Although, besides this somewhat silly particular plan, everything else done by both our hero and our villain is kind of clever! Just as you think “well, why doesn’t he do such-and-such?”, the character will do it! It’s not one of those movies where the plot only continues because the characters are too stupid to figure out a better way (what Roger Ebert called an “idiot plot”). The villain starts sealing up every entry and exit, hires bodyguards with flyswatters, even figures out who the fly was and, in the end, kidnaps his girlfriend!
Really, the only reason Mani wins in the end is that love is stronger than hate and he is actually willing to die for what he wants. Oh, and that he and Samantha still have this strange strange strange ability to communicate! That’s where the stalker-y beginning of their relationship pays off! Just like when he was a human and she refused to talk to him but he was able to somehow understand all her odd signals, now they can communicate through hand (flyhand? flyfeet? Something) gestures. I did start to wonder why she just didn’t give him ink and let him write out what he wanted, but I guess that’s not as cinematic.

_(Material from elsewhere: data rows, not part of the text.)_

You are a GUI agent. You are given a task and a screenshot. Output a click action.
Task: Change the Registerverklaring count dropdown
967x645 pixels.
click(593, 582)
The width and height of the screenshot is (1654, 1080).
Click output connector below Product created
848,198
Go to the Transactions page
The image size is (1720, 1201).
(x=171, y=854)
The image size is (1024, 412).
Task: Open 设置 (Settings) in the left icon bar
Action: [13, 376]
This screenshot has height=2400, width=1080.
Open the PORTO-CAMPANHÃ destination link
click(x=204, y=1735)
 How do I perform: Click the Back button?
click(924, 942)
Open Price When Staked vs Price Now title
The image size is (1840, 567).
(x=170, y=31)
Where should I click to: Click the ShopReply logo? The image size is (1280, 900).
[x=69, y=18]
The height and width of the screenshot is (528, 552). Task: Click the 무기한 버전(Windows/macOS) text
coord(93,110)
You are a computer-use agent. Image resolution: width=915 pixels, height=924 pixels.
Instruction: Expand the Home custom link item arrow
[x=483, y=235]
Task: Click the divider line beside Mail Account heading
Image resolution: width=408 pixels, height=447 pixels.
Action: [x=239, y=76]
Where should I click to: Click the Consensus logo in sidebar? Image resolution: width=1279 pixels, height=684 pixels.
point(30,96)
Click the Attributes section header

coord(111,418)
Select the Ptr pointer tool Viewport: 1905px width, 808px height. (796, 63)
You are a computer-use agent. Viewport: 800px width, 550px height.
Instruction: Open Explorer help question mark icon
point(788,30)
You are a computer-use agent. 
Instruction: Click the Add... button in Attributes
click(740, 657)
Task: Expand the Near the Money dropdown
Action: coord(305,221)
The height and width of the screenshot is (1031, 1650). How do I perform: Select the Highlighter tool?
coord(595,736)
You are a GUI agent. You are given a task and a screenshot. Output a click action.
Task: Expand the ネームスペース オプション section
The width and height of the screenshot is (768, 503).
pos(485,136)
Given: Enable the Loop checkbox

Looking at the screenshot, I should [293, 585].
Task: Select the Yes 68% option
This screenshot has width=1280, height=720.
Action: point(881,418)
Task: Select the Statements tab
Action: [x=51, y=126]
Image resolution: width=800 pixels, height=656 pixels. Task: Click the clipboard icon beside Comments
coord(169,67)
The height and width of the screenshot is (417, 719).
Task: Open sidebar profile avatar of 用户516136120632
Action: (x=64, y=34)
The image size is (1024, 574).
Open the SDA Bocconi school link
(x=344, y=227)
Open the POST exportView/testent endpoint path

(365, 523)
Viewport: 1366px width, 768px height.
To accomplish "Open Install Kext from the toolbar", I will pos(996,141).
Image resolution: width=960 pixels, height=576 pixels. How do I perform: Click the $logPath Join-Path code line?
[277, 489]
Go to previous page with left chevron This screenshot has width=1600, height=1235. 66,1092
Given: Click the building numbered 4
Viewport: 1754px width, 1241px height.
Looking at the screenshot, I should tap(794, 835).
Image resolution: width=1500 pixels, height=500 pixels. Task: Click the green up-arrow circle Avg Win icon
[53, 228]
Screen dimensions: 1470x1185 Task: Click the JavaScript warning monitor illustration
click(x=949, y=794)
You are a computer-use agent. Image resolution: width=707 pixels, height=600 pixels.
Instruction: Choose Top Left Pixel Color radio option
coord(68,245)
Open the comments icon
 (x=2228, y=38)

I also noticed that I could kind of understand Mani-fly by the end too! Which is when I realized that a lot of his body language was less based on flies, and more based on dogs. The little head cocks, the wriggling the body before action, all of that, very cute and familiar. An excellent choice on the part of the CGI artists, dogs are very easy to interpret and most people sort of know how to understand them.
The whole thing is filled with excellent choices, really, right down to the ridiculous all-fly item number over the end credits. It’s just got this very light silly tone, without ever feeling like it isn’t taking this story seriously. That’s the key, you have to feel at every second like Samantha truly believes she is talking to the man she loved reborn as a fly, and that Sudeep enjoys taunting and torturing his enemy, the fly. If there is even the slightest hint of self-awareness or embarrassment or, worst of all, hipster detachment, the whole thing would fall apart.
The biggest kudos, of course, have to go to the director. He took this silly silly story, and he made it fun and smart and wonderful. And I really really hope he gets to do a sequel (rumored to be his next project after Bahubaali: The Conclusion), because I want to see where he goes with it next!